Symflower has introduced DevQualityEval, a novel benchmark and framework created to evaluate the quality of code produced by large language models (LLMs). This tool is designed to assist developers in enhancing the performance of LLMs within actual software development environments, providing a standardized framework for measuring and comparing the efficacy of different LLMs in producing high-quality code.
DevQualityEval v0.4.0 was tested, analyzing 138 different LLMs for code generation in Java and Go. The evaluation process involved sorting the models based on their scores and costs, removing inferior models within the same vendor family, and renaming the remaining models for clarity. Evaluations with DevQualityEval have shown that while GPT-4 Turbo offers superior capabilities, Meta´s Llama-3 70B is significantly more cost-effective, scoring nearly as high. Anthropic´s Claude 3 Sonnet and Haiku models, Mistral Medium, and WizardLM-2 8x22B, Microsoft AI’s most advanced Wizard model, which was withdrawn in April due to missed toxicity checks, also achieved comparable code quality.
The DevQualityEval framework features tasks that simulate real-world programming scenarios, like creating unit tests for various programming languages. It provides metrics such as code compilation success rates, test coverage ratios, and qualitative evaluations of code style and accuracy. This allows developers to gauge the capabilities and limitations of different Large Language Models (LLMs).
Comparative Insights and Practical Performance
DevQualityEval assesses models based on their proficiency in resolving programming tasks both accurately and efficiently.
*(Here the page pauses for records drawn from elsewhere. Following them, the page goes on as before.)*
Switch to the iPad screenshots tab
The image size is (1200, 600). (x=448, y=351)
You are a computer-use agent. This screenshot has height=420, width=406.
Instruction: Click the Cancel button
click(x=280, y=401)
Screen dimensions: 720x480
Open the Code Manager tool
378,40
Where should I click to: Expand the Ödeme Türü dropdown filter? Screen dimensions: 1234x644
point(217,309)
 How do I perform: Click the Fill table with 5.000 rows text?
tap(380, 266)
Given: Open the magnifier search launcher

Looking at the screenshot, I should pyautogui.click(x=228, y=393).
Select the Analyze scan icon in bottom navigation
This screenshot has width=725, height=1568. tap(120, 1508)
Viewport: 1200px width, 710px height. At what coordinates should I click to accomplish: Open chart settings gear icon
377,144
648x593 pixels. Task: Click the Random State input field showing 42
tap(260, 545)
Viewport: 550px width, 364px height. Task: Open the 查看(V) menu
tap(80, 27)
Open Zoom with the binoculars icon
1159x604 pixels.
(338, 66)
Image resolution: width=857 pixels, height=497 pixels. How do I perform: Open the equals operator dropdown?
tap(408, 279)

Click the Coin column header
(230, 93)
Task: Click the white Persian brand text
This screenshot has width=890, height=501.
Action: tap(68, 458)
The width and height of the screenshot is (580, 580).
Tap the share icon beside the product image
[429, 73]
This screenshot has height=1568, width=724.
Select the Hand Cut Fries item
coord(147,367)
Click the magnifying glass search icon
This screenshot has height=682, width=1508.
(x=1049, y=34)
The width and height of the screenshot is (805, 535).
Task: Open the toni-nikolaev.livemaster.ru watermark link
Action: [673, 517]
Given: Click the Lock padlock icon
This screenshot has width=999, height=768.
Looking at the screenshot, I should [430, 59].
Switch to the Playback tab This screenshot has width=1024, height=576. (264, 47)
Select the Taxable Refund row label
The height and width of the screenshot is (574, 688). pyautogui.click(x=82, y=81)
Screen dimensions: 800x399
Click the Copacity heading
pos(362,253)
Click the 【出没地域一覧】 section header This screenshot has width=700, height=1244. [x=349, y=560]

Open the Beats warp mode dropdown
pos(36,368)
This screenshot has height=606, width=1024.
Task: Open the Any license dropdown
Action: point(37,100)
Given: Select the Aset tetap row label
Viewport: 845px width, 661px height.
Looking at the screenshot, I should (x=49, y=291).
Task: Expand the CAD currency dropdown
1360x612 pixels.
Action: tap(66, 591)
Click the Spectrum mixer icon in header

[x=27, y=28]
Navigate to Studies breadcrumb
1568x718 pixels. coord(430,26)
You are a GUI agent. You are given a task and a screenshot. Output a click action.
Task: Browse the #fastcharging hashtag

It allocates points based on several factors, such as error-free responses, the inclusion of executable code, and the attainment of complete test coverage. Additionally, the framework evaluates the models’ token economy and the pertinence of their responses, deducting points for verbosity or irrelevance. This emphasis on functional performance makes DevQualityEval a helpful asset for developers and users aiming to implement Large Language Models in real-world settings.
Setting up DevQualityEval is straightforward. Developers need to install Git and Go, clone the repository, and run the installation commands. The benchmark can then be executed using the ‘eval-dev-quality‘ binary, which generates detailed logs and evaluation results. Developers can specify which models to evaluate and obtain comprehensive reports in formats such as CSV and Markdown. The framework currently supports openrouter.ai as the LLM provider, with plans to expand support to additional providers.
These insights help developers make informed decisions based on their requirements and budget constraints. The evaluation also highlighted the need for a more nuanced approach to costs and the impact of “chattiness” on cost-effectiveness.
Future versions of DevQualityEval will include additional features such as stability assessments, more detailed coverage reports, and more complex test generation cases. Symflower encourages feedback and collaboration from the community to further improve the benchmark and its evaluations.